Activity →
Each line from the one holding "Open sidebar options chevron dropdown" to the last line of the listing must be set down exactly. No pictures are to be included.

Record set →
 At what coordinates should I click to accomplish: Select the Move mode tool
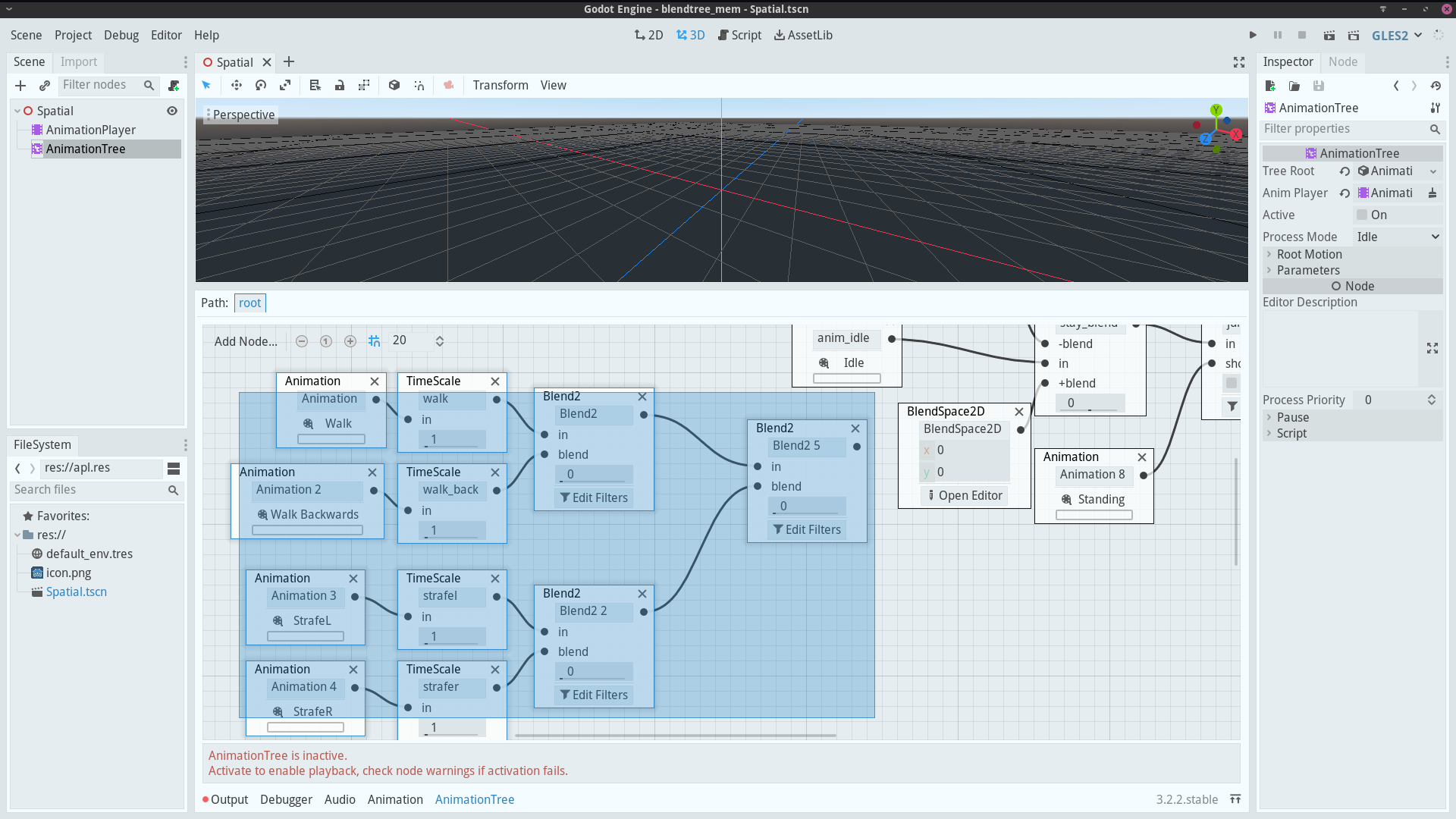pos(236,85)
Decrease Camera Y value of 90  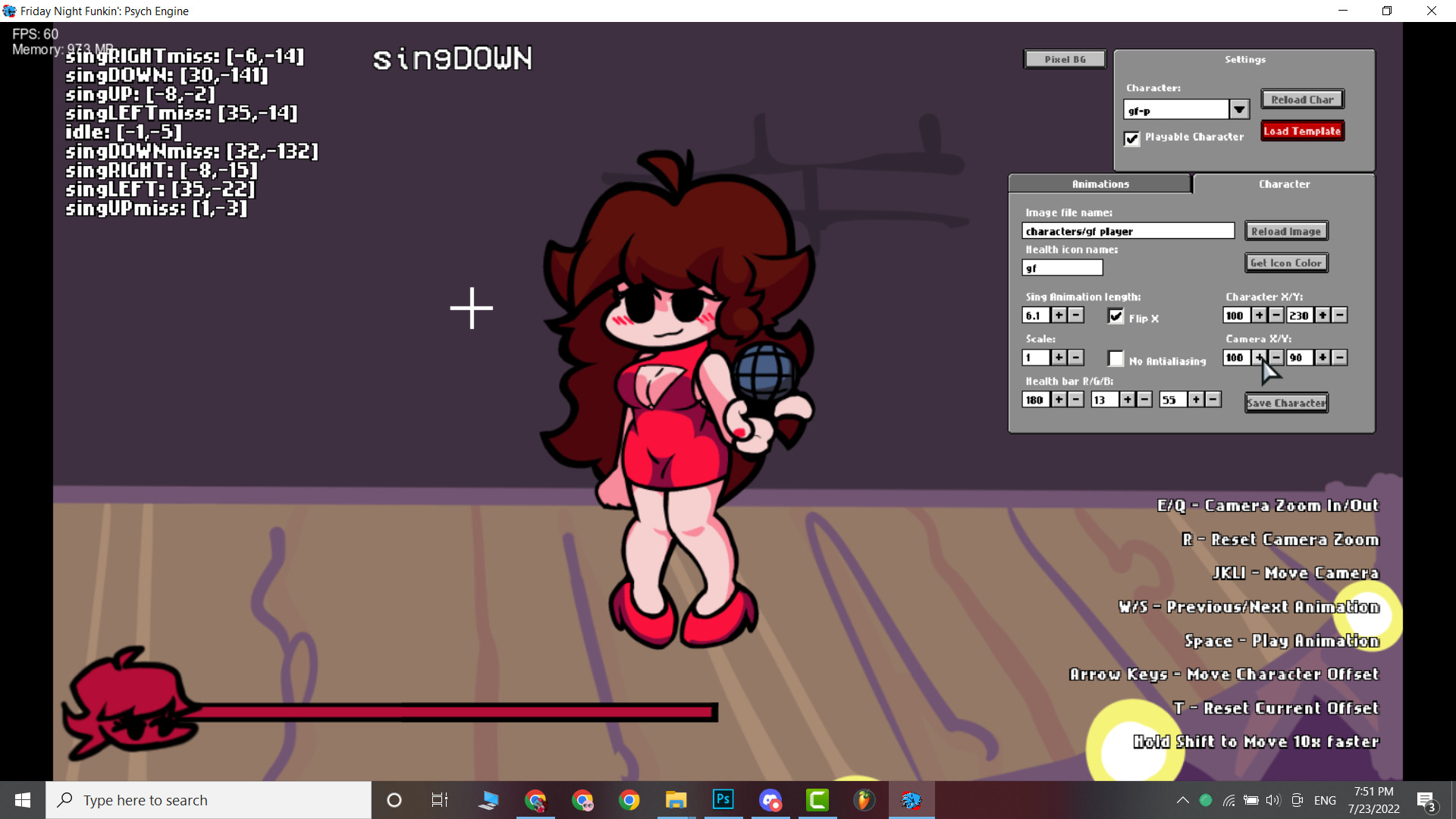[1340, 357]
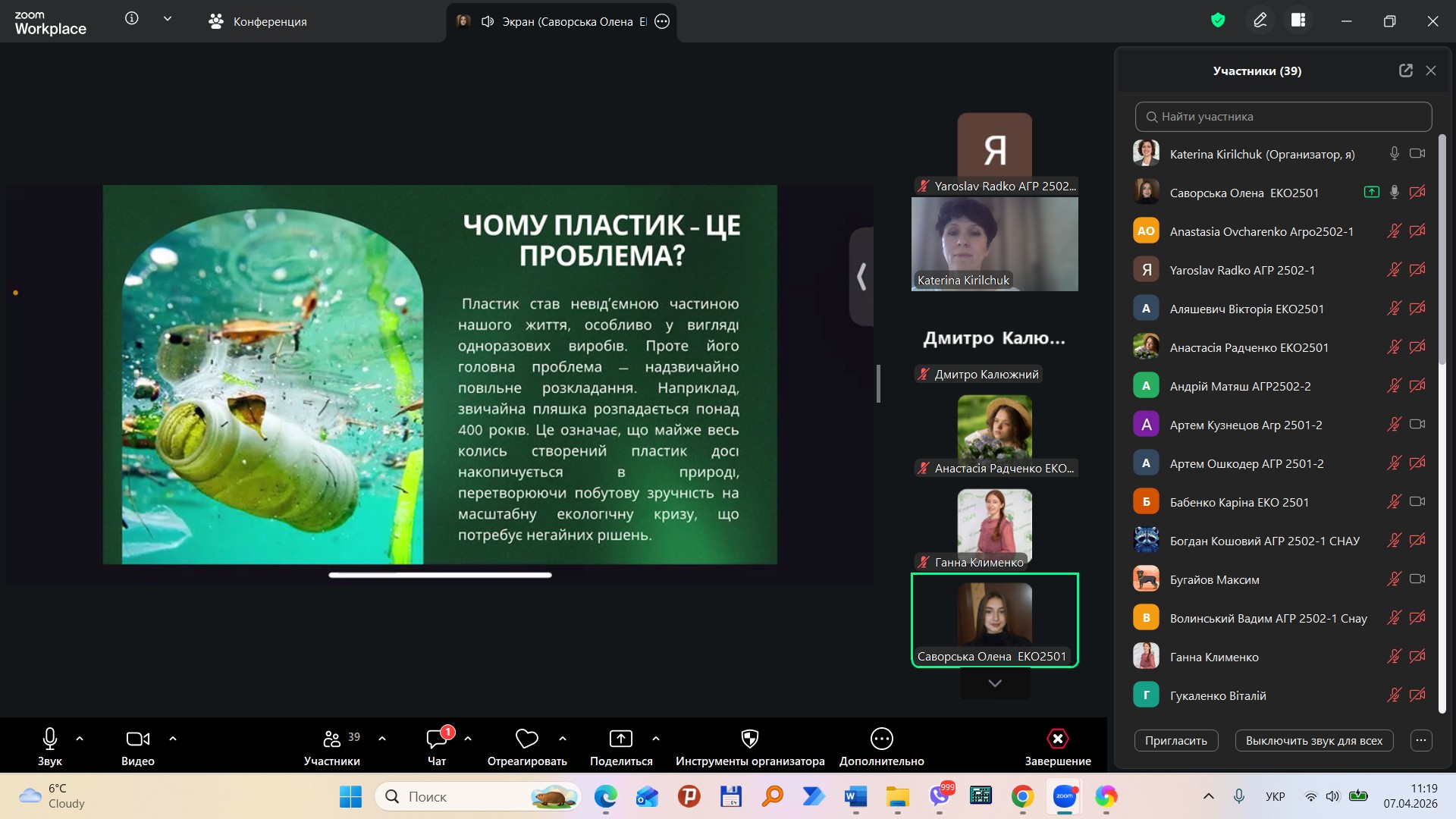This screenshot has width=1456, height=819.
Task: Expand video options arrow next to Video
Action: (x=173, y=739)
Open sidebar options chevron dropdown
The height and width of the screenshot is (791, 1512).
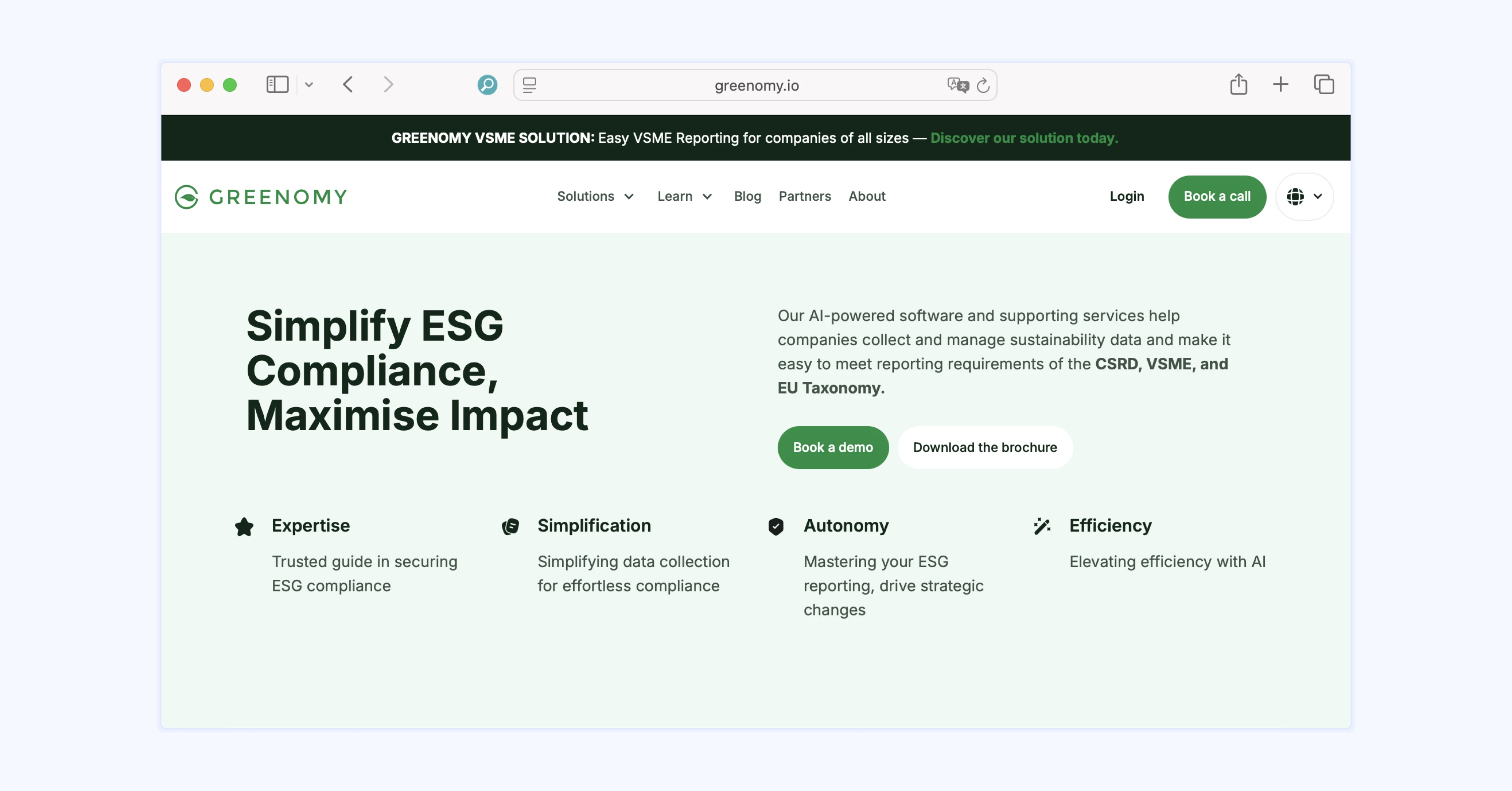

Finished task →
Open sidebar options chevron dropdown
The height and width of the screenshot is (791, 1512).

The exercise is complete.